» **Work instructions**: Please find every line in the material below that contains the word "perform" and copy each of those lines.

Data items:
━━━

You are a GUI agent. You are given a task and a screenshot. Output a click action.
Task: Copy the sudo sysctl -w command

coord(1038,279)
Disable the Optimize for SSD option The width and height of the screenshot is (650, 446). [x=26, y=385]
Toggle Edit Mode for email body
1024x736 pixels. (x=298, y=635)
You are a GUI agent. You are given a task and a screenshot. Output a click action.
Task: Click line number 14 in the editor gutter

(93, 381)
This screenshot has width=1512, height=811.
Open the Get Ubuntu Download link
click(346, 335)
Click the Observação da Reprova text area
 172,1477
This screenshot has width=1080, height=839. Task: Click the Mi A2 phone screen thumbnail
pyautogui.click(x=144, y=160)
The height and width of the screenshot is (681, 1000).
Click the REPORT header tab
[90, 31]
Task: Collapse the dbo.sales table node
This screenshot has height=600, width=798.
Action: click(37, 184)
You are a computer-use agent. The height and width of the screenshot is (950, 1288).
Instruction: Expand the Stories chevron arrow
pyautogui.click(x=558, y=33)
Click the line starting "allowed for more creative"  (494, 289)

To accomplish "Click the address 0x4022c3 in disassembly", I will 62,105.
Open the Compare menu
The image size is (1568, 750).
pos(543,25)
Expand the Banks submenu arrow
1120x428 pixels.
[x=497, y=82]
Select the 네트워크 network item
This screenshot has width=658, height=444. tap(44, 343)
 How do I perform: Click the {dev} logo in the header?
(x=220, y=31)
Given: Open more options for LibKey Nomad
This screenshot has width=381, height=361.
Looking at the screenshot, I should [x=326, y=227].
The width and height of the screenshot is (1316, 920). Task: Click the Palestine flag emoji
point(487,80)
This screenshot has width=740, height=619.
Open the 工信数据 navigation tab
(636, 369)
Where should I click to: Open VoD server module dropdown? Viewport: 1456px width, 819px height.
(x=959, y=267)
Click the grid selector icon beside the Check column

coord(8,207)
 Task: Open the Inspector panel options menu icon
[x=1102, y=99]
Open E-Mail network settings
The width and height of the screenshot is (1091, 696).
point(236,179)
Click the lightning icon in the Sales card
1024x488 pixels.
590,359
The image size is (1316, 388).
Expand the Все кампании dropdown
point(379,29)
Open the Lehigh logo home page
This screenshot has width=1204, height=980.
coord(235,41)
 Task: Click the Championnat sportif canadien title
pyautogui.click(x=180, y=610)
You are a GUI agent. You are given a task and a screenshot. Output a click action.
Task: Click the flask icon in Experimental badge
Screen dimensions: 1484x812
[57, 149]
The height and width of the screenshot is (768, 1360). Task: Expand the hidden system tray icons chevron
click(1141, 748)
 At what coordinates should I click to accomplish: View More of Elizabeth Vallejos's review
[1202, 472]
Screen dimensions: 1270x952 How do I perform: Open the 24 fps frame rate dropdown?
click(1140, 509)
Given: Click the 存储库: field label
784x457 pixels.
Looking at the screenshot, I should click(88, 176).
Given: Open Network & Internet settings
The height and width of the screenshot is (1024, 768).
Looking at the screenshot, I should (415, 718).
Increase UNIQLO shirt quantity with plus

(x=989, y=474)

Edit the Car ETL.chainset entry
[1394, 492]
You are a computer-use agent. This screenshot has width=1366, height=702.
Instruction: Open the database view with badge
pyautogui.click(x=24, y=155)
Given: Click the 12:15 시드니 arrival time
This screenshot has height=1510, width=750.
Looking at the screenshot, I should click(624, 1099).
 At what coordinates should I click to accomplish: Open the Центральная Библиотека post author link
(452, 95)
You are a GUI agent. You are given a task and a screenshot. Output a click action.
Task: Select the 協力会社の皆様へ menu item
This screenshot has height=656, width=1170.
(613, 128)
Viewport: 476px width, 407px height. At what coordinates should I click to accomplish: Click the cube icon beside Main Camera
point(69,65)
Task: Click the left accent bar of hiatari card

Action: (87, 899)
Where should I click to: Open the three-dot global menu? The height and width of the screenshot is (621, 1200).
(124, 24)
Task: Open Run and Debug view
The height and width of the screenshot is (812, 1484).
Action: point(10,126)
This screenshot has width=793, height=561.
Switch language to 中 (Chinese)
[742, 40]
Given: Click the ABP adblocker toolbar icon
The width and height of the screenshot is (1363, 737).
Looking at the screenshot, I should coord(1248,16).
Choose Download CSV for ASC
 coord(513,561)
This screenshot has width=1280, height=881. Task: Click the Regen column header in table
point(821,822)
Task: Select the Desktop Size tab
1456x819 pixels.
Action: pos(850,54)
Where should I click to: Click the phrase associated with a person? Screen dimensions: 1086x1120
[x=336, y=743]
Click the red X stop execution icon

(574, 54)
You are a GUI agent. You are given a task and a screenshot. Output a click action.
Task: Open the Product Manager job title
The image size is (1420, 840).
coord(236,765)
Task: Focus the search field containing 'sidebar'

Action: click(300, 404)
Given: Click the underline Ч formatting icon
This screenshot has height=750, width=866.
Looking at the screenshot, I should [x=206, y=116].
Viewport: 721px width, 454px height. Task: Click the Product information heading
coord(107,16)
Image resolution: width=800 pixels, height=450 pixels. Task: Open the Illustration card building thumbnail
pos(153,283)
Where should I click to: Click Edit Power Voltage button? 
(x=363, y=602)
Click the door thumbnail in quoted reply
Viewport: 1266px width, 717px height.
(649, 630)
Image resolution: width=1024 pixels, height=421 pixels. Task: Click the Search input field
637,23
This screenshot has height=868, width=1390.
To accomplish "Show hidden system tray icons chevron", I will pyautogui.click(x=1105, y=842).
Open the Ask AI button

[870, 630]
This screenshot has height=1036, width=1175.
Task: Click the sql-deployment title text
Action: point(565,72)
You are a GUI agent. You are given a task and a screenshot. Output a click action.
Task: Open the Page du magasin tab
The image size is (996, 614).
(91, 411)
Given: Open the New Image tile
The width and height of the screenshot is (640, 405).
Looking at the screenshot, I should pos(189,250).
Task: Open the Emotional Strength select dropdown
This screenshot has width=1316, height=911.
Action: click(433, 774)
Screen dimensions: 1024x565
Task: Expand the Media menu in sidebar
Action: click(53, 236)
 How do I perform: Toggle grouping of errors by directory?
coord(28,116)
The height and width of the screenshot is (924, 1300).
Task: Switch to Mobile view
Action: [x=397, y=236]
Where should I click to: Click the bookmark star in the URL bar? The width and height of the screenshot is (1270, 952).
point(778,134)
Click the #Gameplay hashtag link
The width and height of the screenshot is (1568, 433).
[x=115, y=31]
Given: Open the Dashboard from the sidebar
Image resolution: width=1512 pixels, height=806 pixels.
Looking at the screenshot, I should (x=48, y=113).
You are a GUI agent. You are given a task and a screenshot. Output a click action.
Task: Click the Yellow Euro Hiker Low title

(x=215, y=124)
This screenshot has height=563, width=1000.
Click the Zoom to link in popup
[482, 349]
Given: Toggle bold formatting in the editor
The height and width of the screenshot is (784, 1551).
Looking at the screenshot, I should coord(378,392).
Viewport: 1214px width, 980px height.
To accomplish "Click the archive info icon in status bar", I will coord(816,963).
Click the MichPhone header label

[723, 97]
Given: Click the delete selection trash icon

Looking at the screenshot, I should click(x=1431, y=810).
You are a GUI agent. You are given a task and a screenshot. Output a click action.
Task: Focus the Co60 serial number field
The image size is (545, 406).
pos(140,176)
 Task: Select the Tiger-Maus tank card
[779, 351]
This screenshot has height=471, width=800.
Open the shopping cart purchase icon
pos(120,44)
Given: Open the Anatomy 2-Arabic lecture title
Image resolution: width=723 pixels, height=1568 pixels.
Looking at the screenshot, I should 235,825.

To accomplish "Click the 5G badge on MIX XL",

━━━

» **Result of this task**:
 How do I perform: Click the {dev} logo in the header?
Screen dimensions: 1270x952 How do I perform: Open the 24 fps frame rate dropdown?
 How do I perform: Toggle grouping of errors by directory?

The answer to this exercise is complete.